The inclusion of a large number of nurses across several jurisdictions with lengthy experience using DMF is a strength of this analysis. Recall bias was evident in some answers in round 1; this was minimized in round 2 by asking the same questions with a 6-month recall. Outstanding incongruences may relate to changes in clinical practice between rounds 1 and 2 as more knowledge about optimal use of DMF became available. Practice gradients detected across countries require confirmation by another study. Of note, no attempt was made to ascertain whether GI AEs were attributable solely to DMF.
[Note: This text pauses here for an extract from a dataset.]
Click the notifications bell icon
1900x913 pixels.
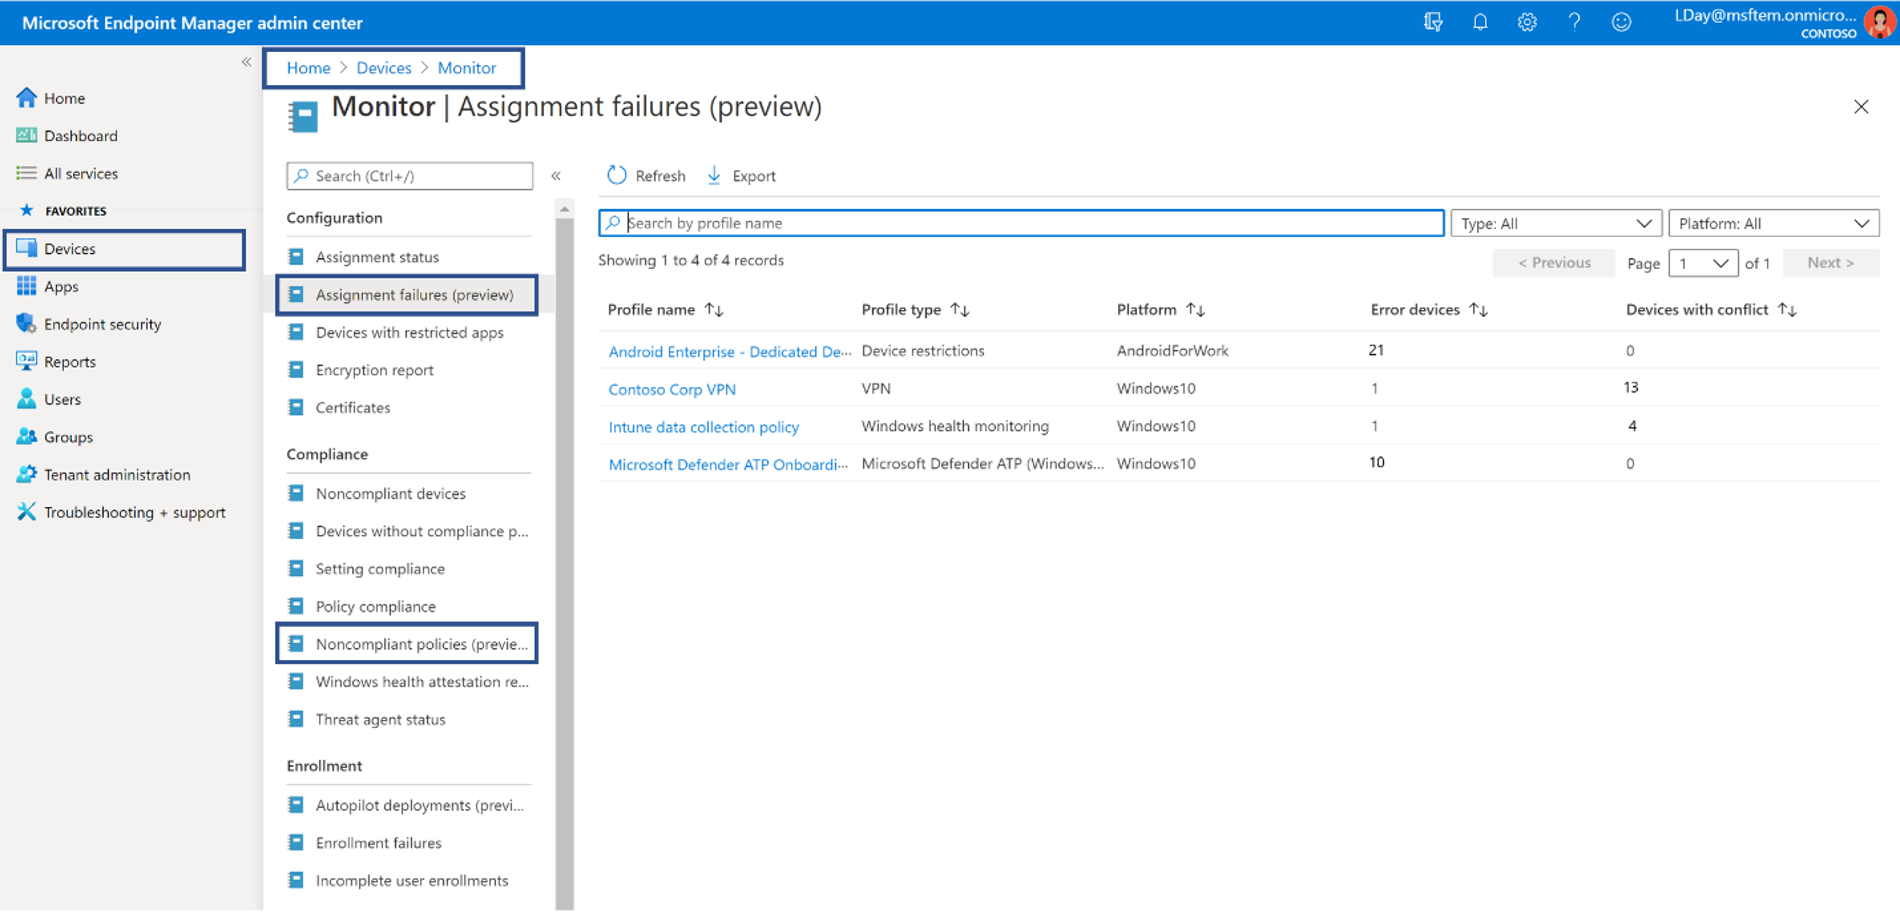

This first real-world assessment of strategies to mitigate DMF-associated GI AEs among nurses in MS clinics suggests that most PWMS are able to remain on DMF treatment. After temporary discontinuation of DMF due to GI AEs, treatment can be restarted successfully with implementation of slow dose titration, symptomatic therapies, and educational consultations. Prospective testing of these strategies is needed in the development of clinical practice recommendations.
The authors would like to thank the participants for responding to the surveys.